MINTO – A delegation returned to town council on Tuesday, as proponents of a petition pushed for answers regarding a requested “neutrality” bylaw.

Jim Dopfer, one of the organizers of the controversial petition, had asked council for “neutral” public spaces, including banners, flags and crosswalks.

Dopfer told council he felt “attacked” by two people who spoke during a previous public question period on May 7.

At that meeting, Jokelee Vanderkop called the petition “a deceitful cover for hate and discrimination” against the 2SLGBTQIA+ community, and Caitlin Hall, a founding member of the Minto Pride committee, told council petition signatures were gained in an “unethical” way.

Dopfer said at the May 21 meeting he expected that Mayor Dave Turton and council would stop such “hate speech” but they did not.

He stressed the petition has nothing to do with the town’s proposed banner policy, but everything to do with the community becoming divided.

“I challenge anybody on council to find a hateful word in my (May 7) speech,” Dopfer said.

He later added, “Government at any level should not be involved in personal choice matters of its electorate.

“You are forcing your beliefs and your values … onto everyone.
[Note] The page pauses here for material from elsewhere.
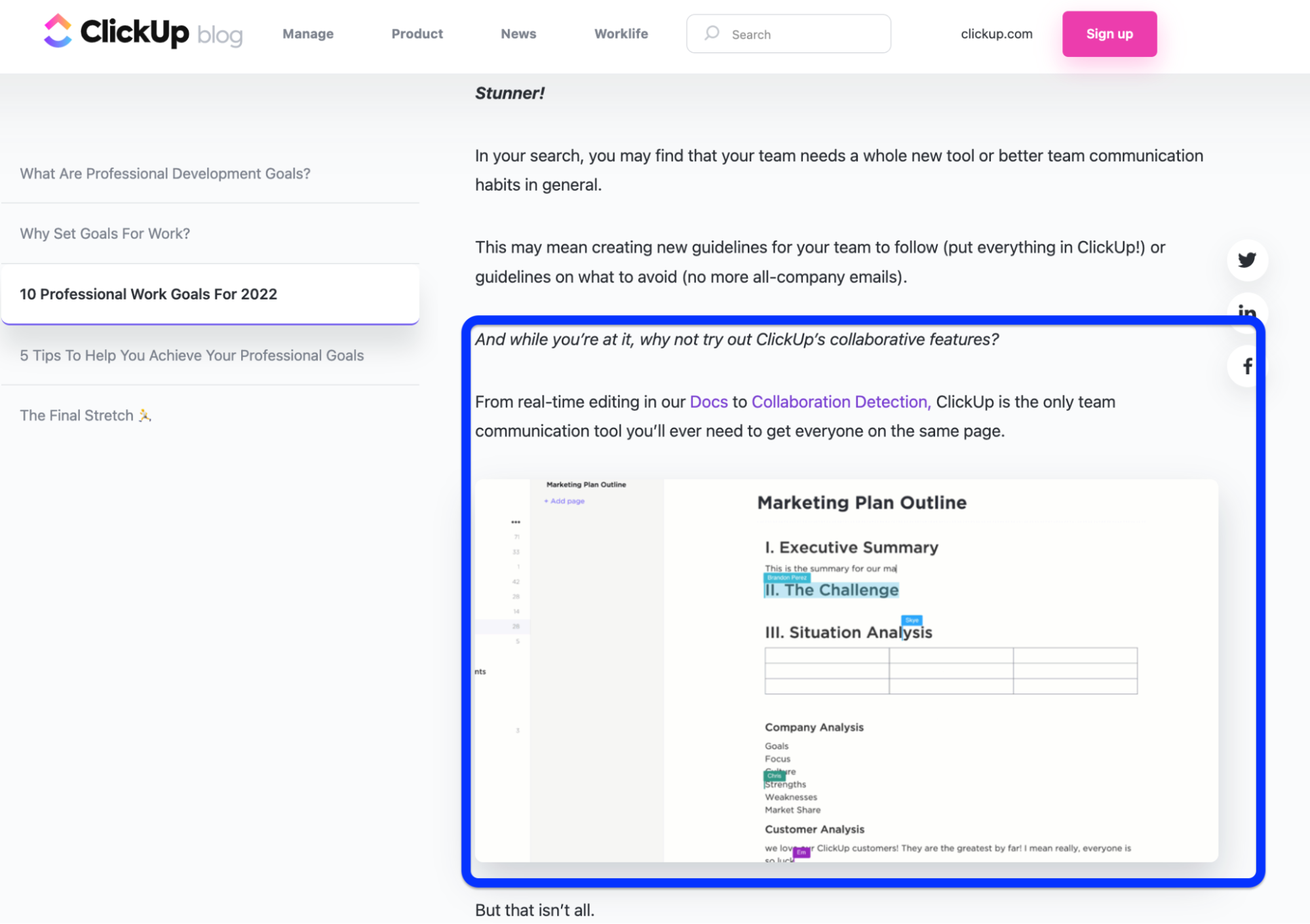
Task: Open the Product nav menu
Action: click(417, 33)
“Council, don’t you believe that 900 people deserve an informed response from elected representatives?”

Asked by councillor Judy Dirksen what petition organizers deemed public spaces, Dopfer replied “all spaces taxpayers pay for.”
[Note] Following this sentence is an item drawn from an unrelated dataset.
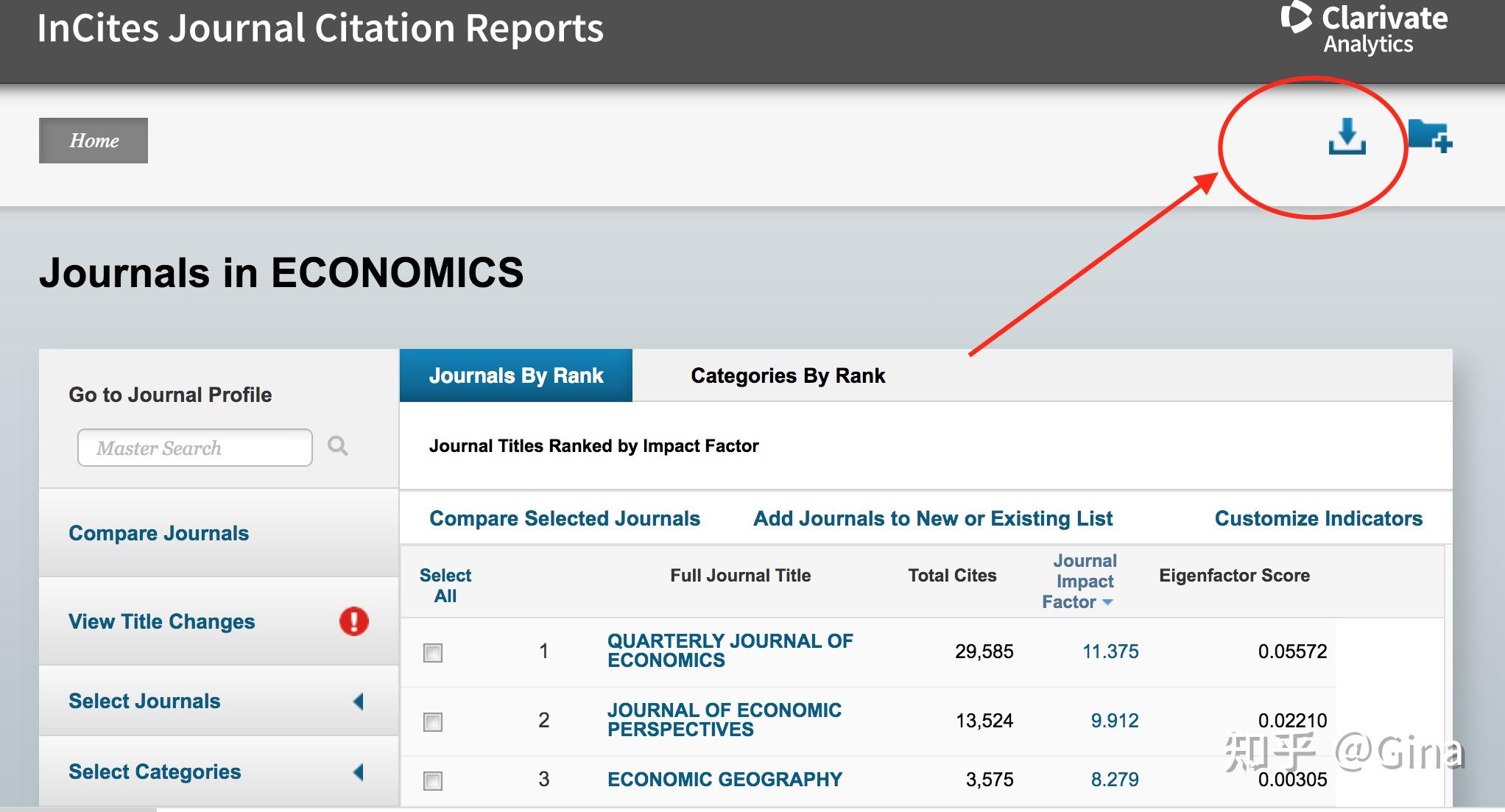Screen dimensions: 1505x812
Task: Focus the Master Search input field
Action: pos(194,448)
Councillor Ron Elliott said he is concerned about the repercussions of a bylaw requiring “neutral” public spaces.

He mentioned the Palmerston Lions Club wants to display banners recognizing past influential members, but that would not be possible if “political, social and religious movements” are removed from public spaces, as petition organizers are requesting.

Elliott added the Christmas decorations the town puts up every year would also not be permitted.
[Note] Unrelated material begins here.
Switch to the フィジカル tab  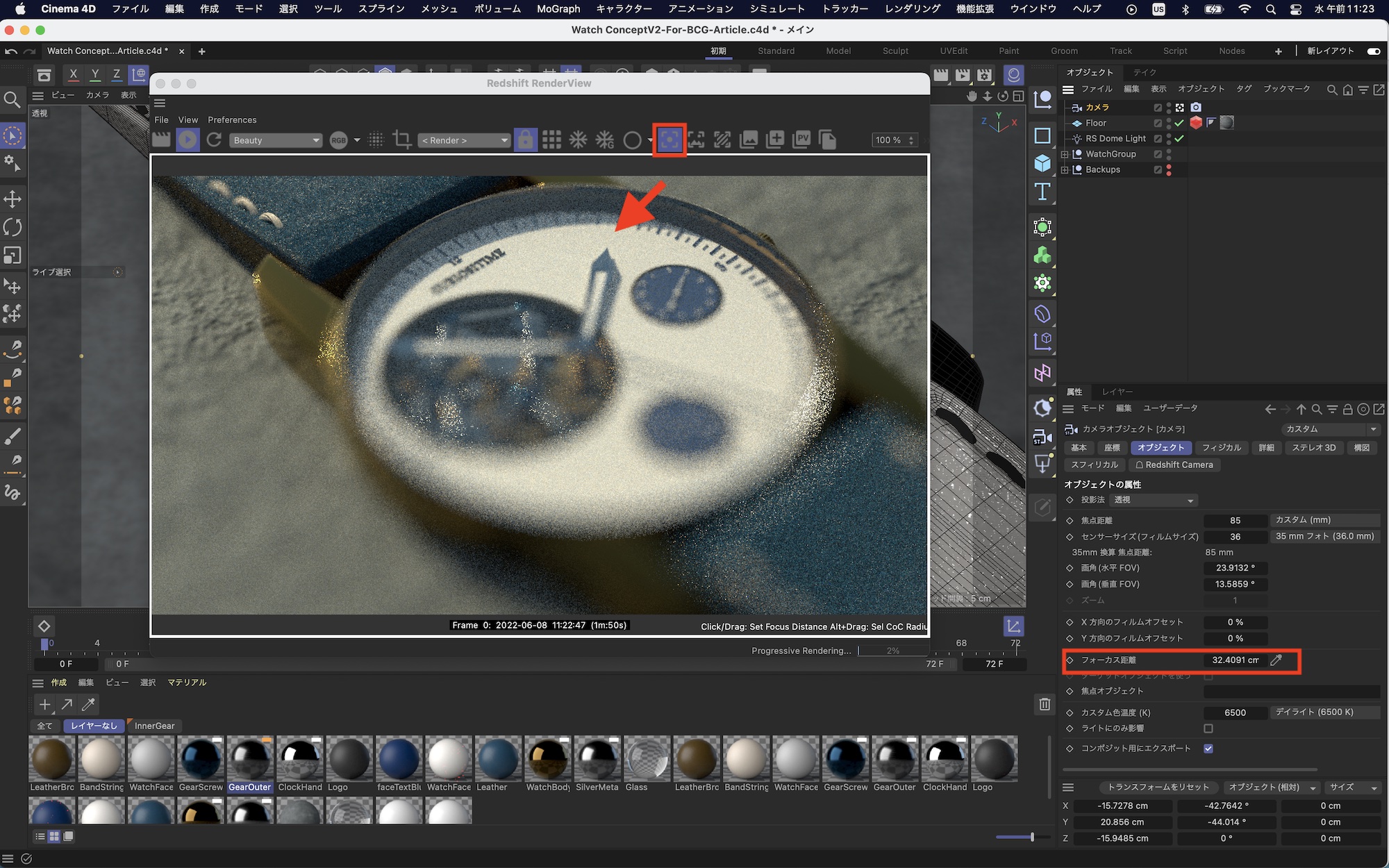click(1221, 448)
He said he can’t see the “neutral” spaces concept working without taking everything away.

Deputy mayor Jean Anderson spoke in support of having Pride items in public spaces.

“It includes everybody … this is about inclusivity and acceptance …” she said.

“You can’t say ‘we recognize this group and we respect them. They can put up banners and they can have fundraisers, but this group that we don’t like, they can not.’ Shame on you.”

Anderson, too, listed groups that could no longer be recognized under a “neutral” spaces bylaw, including volunteers, first responders and health care workers.

When it came time for the public question period, 10 people spoke in favour of the petition.

Tom McDonald asked why the municipality would “display sexual messages to the general public,” suggesting everyone’s “sexual preferences” should “stay in the privacy of our own home and not be displayed on our main street and on our lamp posts.”

Turton assured Dopfer and other petition organizers he is taking the issue seriously and has lost sleep as a result.

He told council a resolution on the matter will likely return to council on June 18.

In a statement issued after the May 21 meeting, Minto Pride Committee officials said those who spoke during the question period showed their “true colours” but council handled the situation with grace.

“The presenters may insist this has nothing to do with hate and is instead about inclusion and neutrality, but when questioned by council if this means groups like the Lions can’t have displays … they couldn’t answer that,” the Pride committee noted.

The statement continued, “It’s not about neutrality, it’s about their discomfort with diversity, equity and inclusion, specifically Pride.”

The Pride committee urged people to contact them for the opportunity to educate themselves about “harmful misconceptions”.